Nowadays, Cato alumni are everywhere in the Bush administration and in groups advancing the president's Social Security initiative. Former Cato analyst Andrew G. Biggs is an associate commissioner of the Social Security Administration. Abdnor heads a pro-private-accounts group, For Our Grandchildren. The director of the Alliance for Worker Retirement Security, Derrick A. Max, previously worked for Abdnor (when she was at Cato) and for Weaver (when she was at the American Enterprise Institute).
Charles P. Blahous, the White House aide leading the president's charge for private accounts, preceded Max as head of the Alliance for Worker Retirement Security.
But these connections haven't led to harmonious relations. Ferrara is pushing for private accounts much larger than those in Bush's plan and opposes any reduction in benefits for those who remain in the government system. Cato also favors larger accounts but would accept smaller benefits than currently slated. The business coalition is comfortable with the White House plan.

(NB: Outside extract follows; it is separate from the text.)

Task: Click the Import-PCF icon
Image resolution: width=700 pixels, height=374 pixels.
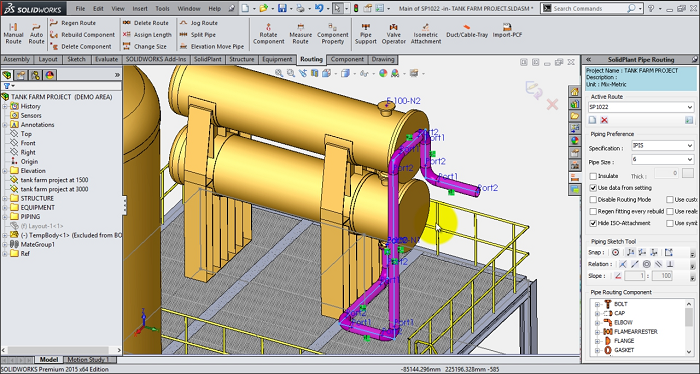Action: (507, 31)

In a confidential memo this year, a Bush aide derided as a "bad idea" the views of "a small number of conservatives . . . who prefer to push only for investment accounts and make no effort to adjust benefits."
Wearing a lint-flecked suit and wing-tip shoes badly in need of polish, Ferrara ripped into this opinion as he strode down K Street. "The staff didn't do such a good job of developing the president's proposal," he said. He also scolded his former colleagues at Cato. "They are misreading public opinion if they think people want a laissez-faire, tear-it-down system."
"Peter's a difficult personality," said Cato's Boaz. "Then again, some might say that Ed [Crane] is a difficult personality, too."